A History of Indian Philosophy Volume 1

by Surendranath Dasgupta | 1922 | 212,082 words | ISBN-13: 9788120804081

This page describes the philosophy of causation as satkaryavada: a concept having historical value dating from ancient India. This is the seventeenth part in the series called the “the kapila and the patanjala samkhya (yoga)”, originally composed by Surendranath Dasgupta in the early 20th century.

Part 17 - Causation as Satkāryavāda

The theory that the effect potentially exists before it is generated by the movement of the cause

The above consideration brings us to an important aspect of the Sāṃkhya view of causation as satkāryavāda. Sāṃkhya holds that there can be no production of a thing previously non-existent; causation means the appearance or manifestation of a quality due to certain changes of collocations in the causes which were already held in them in a potential form. Production of effect only means an internal change of the arrangement of atoms in the cause, and this exists in it in a potential form, and just a little loosening of the barrier which was standing in the way of the happening of such a change of arrangement will produce the desired new collocation—the effect. This doctrine is called satkāryavāda, i.e. that the kārya or effect is sat or existent even before the causal operation to produce the effect was launched. The oil exists in the sesamum, the statue in the stone, the curd in the milk. The causal operation (kārakavyāpāra) only renders that manifest (āvirbhūta) which was formerly in an unmanifested condition (tirohita)[1].

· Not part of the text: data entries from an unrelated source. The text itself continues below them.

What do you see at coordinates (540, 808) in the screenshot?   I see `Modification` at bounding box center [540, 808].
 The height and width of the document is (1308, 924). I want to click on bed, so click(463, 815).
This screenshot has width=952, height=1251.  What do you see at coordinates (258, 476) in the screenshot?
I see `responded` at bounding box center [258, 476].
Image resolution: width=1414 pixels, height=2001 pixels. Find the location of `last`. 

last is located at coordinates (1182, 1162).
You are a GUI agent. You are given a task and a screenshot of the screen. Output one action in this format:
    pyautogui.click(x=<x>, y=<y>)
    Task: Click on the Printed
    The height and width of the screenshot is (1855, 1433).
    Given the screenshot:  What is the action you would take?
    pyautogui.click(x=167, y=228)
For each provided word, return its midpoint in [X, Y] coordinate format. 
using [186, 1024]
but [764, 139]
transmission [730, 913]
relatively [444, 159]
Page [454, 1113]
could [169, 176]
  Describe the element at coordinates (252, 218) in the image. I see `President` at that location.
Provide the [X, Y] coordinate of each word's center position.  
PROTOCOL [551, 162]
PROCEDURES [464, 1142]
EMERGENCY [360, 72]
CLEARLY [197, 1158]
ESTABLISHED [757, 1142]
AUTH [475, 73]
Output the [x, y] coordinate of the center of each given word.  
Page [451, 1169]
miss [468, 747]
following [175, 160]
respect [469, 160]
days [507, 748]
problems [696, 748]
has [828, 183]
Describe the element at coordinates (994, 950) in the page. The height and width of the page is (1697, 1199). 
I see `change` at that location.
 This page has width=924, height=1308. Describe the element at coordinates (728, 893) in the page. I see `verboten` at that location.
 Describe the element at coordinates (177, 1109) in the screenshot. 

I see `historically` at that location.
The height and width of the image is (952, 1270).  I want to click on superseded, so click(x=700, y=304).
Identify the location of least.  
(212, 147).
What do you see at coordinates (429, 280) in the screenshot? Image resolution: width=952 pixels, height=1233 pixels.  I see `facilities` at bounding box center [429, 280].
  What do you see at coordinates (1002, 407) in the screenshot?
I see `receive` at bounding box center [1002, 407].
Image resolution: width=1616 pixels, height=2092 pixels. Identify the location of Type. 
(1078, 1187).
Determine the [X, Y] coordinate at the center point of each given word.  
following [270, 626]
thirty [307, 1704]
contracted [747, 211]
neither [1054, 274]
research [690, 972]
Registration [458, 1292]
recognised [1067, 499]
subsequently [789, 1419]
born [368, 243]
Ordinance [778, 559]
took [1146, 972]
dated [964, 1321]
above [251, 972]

The Buddhists also believed in change, as much as Sāṃkhya did, but with them there was no background to the change; every change was thus absolutely a new one, and when it was past, the next moment the change was lost absolutely. There were only the passing dharmas or manifestations of forms and qualities, but there was no permanent underlying dharma or substance. Sāṃkhya also holds in the continual change of dharmas, but it also holds that these dharmas represent only the conditions of the permanent reals. The conditions and collocations of the reals change constantly, but the reals themselves are unchangeable. The effect according to the Buddhists was non-existent, it came into being for a moment and was lost. On account of this theory of causation and also on account of their doctrine of śūnya, they were called vaināśikas (nihilists) by the Vedāntins. This doctrine is therefore contrasted to Sāṃkhya doctrine as asatkāryavāda. The Jain view holds that both these views are relatively true and that from one point of view satkāryavāda is true and from another asatkāryavāda. The Sāṃkhya view that the cause is continually transforming itself into its effects is technically called pariṇāmavāda as against the Vedānta view called the vivarttavāda; that cause remains ever the same, and what we call effects are but illusory impositions of mere unreal appearance of name and form —mere Māyā[2].

Footnotes and references:

[1]:

Tattvakaumudī, 9.

[2]:

Both the Vedānta and the Sāṃkhya theories of causation are sometimes loosely called satkāryyavāda. But correctly speaking as some discerning commentators have pointed out, the Vedānta theory of causation should be called satkāranavāda for according to it the kāraṇa (cause) alone exists (sat) and all kāryyas (effects) are illusory appearances of the kārana; but according to Sāṃkhya the kāryya exists in a potential state in the kārana and is hence always existing and real.